▸ Problem to work on:
Output only the lines of the entries that follow, starting at the one with "Click the view all 990 courses link" and running down to the one with "Viewport: 412px width, 391px height.", both included and unchanged.

[[ Provided data, beginning ]]

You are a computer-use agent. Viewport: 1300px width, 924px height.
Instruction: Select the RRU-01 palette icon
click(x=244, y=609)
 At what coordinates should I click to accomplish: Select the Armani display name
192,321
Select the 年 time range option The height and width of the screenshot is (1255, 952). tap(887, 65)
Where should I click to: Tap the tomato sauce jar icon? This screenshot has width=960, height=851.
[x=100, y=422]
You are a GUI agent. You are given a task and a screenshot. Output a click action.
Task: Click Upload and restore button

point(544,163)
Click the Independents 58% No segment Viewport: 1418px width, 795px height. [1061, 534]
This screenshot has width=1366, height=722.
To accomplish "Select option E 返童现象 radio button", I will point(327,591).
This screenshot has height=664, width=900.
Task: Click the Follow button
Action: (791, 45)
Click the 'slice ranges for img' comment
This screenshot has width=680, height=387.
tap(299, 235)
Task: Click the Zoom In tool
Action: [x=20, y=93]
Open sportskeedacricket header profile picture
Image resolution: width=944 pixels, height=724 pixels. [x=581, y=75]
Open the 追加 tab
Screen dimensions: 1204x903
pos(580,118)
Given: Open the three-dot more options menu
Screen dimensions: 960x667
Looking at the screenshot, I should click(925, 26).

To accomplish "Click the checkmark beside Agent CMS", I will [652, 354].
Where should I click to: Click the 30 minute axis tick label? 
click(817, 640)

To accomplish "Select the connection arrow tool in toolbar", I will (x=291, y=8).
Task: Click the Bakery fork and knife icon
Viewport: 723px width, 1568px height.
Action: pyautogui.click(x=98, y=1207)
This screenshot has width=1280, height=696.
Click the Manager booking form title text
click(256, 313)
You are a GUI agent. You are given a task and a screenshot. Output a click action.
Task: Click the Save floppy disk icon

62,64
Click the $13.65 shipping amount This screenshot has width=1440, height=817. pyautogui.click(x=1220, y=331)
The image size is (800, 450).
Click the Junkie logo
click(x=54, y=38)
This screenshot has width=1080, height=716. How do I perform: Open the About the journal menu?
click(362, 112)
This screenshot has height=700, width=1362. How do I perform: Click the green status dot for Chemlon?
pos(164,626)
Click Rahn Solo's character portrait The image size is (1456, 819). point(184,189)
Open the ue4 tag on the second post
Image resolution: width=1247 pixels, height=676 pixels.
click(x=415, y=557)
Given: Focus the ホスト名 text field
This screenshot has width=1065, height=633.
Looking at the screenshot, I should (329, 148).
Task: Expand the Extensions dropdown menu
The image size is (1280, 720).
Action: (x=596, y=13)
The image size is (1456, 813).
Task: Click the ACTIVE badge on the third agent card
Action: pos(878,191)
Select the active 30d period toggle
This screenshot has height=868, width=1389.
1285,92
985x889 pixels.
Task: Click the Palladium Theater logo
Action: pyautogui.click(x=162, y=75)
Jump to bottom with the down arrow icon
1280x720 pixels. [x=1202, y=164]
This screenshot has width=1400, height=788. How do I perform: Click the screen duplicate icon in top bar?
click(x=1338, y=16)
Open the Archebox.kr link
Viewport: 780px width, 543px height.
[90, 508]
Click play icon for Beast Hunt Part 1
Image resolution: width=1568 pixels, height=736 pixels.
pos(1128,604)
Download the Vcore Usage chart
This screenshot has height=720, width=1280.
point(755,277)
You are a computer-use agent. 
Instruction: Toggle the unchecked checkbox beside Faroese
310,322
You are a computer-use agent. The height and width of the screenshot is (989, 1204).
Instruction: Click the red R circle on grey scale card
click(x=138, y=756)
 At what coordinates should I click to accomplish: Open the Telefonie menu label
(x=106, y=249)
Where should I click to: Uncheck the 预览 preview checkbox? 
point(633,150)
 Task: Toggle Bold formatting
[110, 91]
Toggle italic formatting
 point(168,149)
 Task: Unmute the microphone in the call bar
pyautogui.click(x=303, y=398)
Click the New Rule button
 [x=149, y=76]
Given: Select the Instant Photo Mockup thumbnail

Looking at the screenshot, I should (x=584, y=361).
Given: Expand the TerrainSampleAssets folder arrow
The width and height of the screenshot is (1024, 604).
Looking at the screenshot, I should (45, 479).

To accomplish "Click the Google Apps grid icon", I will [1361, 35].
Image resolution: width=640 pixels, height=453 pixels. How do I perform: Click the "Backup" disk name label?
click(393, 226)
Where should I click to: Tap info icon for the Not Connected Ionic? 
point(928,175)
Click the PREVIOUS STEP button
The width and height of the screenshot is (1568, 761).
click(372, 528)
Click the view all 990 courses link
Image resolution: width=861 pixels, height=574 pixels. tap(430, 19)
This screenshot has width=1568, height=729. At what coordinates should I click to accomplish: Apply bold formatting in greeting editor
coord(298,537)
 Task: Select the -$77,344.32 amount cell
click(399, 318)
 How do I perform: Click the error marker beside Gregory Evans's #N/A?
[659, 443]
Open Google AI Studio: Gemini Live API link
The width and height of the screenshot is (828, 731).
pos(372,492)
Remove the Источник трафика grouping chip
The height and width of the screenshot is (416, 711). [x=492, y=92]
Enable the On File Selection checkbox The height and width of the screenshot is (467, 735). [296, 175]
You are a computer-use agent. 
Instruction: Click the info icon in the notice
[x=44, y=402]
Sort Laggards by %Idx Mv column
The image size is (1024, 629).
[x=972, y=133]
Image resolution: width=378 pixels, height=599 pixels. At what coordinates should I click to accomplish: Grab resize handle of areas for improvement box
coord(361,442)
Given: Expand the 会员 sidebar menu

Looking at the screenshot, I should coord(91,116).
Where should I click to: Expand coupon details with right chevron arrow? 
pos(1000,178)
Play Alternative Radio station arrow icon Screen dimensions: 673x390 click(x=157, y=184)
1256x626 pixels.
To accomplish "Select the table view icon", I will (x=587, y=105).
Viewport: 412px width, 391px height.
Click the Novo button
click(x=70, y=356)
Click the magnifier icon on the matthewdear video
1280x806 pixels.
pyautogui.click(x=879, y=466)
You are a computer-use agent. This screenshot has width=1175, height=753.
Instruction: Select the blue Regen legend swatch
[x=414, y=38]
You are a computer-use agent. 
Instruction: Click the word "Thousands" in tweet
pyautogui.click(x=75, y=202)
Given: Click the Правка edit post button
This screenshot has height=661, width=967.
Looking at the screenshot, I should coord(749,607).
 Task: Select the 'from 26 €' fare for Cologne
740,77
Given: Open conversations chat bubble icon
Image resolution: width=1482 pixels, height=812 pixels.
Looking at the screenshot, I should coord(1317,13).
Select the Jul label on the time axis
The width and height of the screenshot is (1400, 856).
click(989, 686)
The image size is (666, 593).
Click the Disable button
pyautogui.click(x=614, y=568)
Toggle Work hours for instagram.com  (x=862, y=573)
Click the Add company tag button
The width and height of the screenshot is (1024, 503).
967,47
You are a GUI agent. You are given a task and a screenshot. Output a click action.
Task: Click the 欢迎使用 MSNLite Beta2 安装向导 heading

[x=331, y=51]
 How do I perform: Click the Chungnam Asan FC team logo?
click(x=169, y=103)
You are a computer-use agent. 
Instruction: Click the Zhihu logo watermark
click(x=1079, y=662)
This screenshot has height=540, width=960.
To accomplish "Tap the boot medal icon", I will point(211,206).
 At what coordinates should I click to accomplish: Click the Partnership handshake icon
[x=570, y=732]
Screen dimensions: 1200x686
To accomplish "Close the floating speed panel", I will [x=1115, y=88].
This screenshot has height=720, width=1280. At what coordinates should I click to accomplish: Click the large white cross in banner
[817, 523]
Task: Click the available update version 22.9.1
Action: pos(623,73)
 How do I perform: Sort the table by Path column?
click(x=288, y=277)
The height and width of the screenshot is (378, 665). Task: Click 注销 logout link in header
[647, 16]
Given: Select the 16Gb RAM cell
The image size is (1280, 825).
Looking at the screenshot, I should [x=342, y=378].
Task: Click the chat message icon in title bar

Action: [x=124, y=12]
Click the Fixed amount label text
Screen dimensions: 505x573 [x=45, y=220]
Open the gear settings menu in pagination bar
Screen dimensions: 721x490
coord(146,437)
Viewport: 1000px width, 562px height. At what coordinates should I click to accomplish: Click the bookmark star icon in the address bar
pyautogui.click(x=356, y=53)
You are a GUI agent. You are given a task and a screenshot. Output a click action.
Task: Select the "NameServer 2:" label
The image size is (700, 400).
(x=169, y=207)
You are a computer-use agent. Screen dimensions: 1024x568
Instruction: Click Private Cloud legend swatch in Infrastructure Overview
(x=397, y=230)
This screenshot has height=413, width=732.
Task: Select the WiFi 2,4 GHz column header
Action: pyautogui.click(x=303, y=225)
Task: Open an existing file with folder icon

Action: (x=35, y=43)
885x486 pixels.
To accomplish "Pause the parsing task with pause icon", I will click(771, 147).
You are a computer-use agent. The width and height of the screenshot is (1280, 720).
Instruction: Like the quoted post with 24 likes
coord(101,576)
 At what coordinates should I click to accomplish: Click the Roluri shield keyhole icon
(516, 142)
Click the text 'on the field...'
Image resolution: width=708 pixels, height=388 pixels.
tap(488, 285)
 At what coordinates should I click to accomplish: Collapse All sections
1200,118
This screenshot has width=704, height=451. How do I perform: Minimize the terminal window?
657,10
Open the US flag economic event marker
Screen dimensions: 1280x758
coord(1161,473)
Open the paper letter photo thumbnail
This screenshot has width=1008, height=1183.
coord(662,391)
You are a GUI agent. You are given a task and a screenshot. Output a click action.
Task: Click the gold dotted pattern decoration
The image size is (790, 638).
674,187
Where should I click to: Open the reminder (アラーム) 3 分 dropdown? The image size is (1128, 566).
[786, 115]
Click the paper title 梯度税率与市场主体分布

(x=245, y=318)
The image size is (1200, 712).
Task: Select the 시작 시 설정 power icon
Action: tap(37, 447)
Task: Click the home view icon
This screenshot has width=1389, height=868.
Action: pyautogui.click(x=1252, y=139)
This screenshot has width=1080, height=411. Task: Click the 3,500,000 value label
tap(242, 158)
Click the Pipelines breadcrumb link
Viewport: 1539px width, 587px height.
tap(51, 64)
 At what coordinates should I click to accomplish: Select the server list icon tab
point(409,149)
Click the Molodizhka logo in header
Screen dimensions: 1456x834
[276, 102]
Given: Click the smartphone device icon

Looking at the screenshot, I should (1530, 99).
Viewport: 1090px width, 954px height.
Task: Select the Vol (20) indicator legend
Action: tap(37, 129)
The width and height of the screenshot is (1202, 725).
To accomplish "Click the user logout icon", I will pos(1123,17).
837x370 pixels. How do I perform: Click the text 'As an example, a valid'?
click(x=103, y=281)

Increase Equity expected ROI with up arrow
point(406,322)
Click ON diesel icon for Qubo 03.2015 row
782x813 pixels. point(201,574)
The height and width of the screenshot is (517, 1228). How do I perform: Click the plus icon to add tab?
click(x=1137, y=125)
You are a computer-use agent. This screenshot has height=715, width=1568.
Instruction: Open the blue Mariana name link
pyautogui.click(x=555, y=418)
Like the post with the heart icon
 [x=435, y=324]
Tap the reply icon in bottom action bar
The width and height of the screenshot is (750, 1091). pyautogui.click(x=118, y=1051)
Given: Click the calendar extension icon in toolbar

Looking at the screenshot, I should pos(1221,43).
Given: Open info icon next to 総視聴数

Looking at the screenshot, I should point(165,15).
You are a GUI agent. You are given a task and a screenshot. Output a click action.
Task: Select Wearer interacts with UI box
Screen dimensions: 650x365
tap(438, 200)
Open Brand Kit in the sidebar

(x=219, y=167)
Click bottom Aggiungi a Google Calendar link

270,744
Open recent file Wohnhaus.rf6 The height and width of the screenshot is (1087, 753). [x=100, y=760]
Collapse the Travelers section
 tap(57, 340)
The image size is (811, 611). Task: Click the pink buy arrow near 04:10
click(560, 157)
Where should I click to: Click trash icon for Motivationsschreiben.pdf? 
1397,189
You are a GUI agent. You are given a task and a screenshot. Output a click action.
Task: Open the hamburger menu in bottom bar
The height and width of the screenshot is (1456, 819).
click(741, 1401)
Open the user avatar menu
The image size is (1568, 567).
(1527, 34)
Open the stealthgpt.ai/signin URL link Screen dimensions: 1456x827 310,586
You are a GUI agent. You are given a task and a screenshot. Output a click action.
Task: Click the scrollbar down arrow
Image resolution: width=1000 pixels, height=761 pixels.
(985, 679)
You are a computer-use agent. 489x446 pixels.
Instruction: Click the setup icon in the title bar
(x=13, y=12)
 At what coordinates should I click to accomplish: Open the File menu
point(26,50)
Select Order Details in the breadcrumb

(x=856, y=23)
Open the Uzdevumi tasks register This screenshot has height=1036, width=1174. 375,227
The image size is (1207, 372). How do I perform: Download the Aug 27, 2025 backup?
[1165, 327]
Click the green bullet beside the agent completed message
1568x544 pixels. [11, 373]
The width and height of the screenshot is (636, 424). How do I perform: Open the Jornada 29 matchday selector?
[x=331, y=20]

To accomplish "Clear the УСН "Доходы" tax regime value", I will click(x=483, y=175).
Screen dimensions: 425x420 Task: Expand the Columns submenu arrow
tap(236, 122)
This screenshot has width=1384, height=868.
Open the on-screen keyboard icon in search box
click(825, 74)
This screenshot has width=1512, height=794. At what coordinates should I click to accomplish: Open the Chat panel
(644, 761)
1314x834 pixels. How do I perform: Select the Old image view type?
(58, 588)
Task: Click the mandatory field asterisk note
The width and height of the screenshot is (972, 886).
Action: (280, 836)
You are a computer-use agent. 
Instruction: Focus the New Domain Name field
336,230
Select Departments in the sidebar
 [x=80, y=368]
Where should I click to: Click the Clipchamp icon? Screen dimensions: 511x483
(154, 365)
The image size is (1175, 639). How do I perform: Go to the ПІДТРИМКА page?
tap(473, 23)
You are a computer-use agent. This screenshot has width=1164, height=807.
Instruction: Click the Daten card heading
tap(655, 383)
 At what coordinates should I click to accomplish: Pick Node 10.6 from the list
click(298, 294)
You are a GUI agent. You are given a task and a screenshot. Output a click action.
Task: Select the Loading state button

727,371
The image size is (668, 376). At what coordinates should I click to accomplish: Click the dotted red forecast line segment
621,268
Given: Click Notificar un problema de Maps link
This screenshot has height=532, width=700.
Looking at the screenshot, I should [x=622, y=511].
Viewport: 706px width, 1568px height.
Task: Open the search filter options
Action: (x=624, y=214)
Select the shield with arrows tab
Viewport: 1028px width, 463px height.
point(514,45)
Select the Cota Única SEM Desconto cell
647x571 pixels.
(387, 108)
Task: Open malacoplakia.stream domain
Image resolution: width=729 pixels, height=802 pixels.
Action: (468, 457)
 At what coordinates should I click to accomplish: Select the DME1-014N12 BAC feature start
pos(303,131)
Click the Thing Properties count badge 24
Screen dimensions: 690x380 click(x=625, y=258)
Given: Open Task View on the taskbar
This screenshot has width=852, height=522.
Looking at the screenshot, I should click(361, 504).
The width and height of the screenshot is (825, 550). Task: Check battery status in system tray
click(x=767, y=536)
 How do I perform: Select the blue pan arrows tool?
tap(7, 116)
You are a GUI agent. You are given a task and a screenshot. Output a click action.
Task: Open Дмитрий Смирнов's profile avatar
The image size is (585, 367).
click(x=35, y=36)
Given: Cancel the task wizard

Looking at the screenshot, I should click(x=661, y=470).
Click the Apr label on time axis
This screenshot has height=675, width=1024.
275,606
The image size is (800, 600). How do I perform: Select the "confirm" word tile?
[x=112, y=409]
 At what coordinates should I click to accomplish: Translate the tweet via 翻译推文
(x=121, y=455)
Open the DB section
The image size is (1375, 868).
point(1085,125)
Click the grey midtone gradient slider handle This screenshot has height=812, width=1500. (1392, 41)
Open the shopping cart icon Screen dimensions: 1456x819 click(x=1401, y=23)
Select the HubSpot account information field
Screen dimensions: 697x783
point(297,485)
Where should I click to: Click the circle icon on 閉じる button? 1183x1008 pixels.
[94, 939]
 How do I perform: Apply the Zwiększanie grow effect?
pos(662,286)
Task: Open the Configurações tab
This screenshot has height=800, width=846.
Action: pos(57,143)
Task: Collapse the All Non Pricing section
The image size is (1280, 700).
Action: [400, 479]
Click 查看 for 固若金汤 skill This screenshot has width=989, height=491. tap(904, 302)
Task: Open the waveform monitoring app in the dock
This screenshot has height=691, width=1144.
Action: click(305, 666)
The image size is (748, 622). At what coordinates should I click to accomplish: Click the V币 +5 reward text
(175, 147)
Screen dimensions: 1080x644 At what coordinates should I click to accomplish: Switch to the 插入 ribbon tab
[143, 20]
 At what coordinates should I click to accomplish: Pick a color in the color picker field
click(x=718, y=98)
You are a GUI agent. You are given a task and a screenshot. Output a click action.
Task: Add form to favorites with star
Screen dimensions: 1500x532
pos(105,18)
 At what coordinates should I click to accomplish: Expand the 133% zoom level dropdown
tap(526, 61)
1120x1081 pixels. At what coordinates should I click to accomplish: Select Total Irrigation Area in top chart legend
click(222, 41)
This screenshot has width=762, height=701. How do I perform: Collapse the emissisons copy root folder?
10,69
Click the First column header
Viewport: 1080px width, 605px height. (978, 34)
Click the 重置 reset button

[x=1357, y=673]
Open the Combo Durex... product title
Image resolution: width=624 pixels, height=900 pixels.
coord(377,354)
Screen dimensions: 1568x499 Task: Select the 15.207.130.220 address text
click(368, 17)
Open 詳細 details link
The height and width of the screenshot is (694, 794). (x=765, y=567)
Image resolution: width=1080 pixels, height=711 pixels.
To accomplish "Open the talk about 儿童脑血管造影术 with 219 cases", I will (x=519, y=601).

[[ Provided data, end ]]

▸ Exercise response:
Click the view all 990 courses link
Image resolution: width=861 pixels, height=574 pixels. tap(430, 19)
This screenshot has width=1568, height=729. At what coordinates should I click to accomplish: Apply bold formatting in greeting editor
coord(298,537)
 Task: Select the -$77,344.32 amount cell
click(399, 318)
 How do I perform: Click the error marker beside Gregory Evans's #N/A?
[659, 443]
Open Google AI Studio: Gemini Live API link
The width and height of the screenshot is (828, 731).
pos(372,492)
Remove the Источник трафика grouping chip
The height and width of the screenshot is (416, 711). [x=492, y=92]
Enable the On File Selection checkbox The height and width of the screenshot is (467, 735). [296, 175]
You are a computer-use agent. 
Instruction: Click the info icon in the notice
[x=44, y=402]
Sort Laggards by %Idx Mv column
The image size is (1024, 629).
[x=972, y=133]
Image resolution: width=378 pixels, height=599 pixels. At what coordinates should I click to accomplish: Grab resize handle of areas for improvement box
coord(361,442)
Given: Expand the 会员 sidebar menu

Looking at the screenshot, I should coord(91,116).
Where should I click to: Expand coupon details with right chevron arrow? 
pos(1000,178)
Play Alternative Radio station arrow icon Screen dimensions: 673x390 click(x=157, y=184)
1256x626 pixels.
To accomplish "Select the table view icon", I will (x=587, y=105).
Viewport: 412px width, 391px height.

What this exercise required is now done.